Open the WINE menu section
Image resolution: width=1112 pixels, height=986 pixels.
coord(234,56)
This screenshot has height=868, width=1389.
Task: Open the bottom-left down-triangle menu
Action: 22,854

####################

**Task item:** Return the records exactly, every line included.

**Answer:**
Open the WINE menu section
Image resolution: width=1112 pixels, height=986 pixels.
coord(234,56)
This screenshot has height=868, width=1389.
Task: Open the bottom-left down-triangle menu
Action: 22,854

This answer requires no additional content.